Document Type



Presented at the 5th Inter-University Graduate Student Conference at Cornell Law School, March 2009.


The health of the economy and the effectiveness of monetary policy depend on a sound financial system. A smoothly functioning banking supervision regime is one of the cornerstones of any financial system. Only a stable financial system, which is one of the key aims of state regulation and oversight, can optimally fulfill its macroeconomic function of efficient and low-cost transformation and provision of financial resources. A global financial meltdown will affect the livelihoods of almost everyone in an increasingly inter-connected world. The primary goals of supervision and regulations include protecting depositors' funds, maintaining a stable monetary system, promoting an efficient and competitive banking system and protecting consumer rights related to banking relationships and transactions.
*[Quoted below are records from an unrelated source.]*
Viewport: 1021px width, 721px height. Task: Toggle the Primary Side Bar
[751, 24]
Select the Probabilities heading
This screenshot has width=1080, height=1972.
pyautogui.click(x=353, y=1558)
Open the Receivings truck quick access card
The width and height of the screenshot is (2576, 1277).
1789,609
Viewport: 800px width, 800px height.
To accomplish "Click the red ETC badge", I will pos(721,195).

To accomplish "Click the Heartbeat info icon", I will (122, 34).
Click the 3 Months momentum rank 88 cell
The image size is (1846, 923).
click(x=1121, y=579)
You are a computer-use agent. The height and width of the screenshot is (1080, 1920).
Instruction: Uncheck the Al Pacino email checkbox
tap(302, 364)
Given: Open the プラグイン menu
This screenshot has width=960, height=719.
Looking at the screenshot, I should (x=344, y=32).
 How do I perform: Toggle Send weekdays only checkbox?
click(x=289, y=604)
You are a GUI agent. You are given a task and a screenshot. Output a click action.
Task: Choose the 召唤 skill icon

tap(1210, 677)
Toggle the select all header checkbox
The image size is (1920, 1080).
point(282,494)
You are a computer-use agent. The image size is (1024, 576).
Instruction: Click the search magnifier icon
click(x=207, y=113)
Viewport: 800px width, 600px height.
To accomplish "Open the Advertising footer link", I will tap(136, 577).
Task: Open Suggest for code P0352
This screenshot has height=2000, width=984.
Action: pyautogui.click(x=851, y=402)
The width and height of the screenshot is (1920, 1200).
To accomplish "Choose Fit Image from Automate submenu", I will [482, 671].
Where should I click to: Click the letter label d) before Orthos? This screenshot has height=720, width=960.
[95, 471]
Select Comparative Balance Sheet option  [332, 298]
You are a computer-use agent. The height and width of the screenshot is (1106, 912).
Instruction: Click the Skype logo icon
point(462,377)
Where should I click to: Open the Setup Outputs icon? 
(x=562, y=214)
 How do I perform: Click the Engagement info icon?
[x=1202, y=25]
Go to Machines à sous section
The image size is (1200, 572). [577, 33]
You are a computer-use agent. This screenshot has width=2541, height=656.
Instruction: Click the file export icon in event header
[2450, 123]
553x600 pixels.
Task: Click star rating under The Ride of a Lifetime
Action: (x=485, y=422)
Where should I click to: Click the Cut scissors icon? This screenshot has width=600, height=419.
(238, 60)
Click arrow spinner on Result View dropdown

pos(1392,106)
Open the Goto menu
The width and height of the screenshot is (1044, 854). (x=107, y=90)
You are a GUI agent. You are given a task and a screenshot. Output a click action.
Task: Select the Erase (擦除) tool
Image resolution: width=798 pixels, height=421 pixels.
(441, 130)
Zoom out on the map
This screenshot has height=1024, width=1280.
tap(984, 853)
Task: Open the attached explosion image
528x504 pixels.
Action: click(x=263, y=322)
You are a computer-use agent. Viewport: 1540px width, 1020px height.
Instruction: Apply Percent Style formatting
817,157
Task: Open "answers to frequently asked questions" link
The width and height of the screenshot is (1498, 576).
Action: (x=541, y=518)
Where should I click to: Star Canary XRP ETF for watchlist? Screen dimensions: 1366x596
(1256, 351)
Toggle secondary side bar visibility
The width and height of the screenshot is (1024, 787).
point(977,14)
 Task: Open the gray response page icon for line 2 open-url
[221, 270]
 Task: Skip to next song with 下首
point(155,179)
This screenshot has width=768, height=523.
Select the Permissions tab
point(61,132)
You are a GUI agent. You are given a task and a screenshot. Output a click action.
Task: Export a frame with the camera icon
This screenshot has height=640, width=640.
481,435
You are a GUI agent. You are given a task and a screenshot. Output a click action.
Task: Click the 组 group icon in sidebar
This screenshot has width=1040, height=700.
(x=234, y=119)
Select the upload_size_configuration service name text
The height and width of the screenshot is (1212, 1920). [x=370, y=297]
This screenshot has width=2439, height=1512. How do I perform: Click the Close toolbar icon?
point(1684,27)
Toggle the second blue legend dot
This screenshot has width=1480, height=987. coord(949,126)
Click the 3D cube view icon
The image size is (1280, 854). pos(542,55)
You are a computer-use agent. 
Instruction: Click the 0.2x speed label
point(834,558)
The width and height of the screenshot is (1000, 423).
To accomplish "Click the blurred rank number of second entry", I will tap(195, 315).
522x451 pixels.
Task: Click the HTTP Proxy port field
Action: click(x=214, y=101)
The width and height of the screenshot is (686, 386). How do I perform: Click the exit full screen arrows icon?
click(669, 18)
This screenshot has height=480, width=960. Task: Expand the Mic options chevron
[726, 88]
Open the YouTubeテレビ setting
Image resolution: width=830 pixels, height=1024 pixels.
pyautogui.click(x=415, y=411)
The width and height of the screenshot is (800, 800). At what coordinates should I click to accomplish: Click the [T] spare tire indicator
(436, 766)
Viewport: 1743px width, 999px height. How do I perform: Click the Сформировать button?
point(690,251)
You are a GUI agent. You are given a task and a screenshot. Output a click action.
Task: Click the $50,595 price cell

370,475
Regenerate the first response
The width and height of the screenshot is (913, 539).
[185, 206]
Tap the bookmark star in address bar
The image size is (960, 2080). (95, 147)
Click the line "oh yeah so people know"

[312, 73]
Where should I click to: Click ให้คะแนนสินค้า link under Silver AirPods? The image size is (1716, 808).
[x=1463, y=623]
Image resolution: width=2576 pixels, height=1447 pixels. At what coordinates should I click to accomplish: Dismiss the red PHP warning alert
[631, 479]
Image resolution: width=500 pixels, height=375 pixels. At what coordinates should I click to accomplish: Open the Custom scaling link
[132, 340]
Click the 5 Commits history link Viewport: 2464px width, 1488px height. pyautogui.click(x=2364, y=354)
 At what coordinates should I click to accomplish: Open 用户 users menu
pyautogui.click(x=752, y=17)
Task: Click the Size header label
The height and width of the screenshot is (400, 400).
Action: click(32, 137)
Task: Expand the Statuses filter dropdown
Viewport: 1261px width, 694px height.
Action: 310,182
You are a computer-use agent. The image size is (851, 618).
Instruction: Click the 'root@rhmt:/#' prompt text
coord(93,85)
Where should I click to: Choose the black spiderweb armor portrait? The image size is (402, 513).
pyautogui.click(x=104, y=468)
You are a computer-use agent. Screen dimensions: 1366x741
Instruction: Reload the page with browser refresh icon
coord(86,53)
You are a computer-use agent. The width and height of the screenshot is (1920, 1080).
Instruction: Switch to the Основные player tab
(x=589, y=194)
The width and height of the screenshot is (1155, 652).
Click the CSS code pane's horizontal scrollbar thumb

Weakness in the banking system of a country, whether developing or developed, can threaten financial stability both within that country and internationally. The need to improve the strength of financial systems has attracted growing international concern. It is clear that instability in systemically significant countries can spill over to other countries, either on a regional level or globally.

There is a great deal of uncertainty around the nature of risks in the markets as well as many external risks, the adequacy of risk and what might trigger the next stress scenario. There is a lot that banks and supervisors can do in practice to better prepare for the inevitable next downturn. Banks and supervisors can focus their efforts on strengthening risk management in areas that presents the greatest vulnerabilities to the deteriorating market liquidity scenario, as well as on those risks that are not well addressed using more traditional risk metrics. Moreover, there is significant value in the industry and supervisors sharing insights on issues and concerns around this type of a scenario. Finally, Basel II provides a structured framework for discussing some of the new risks we are seeing and creating incentives to better measure and manage those risks.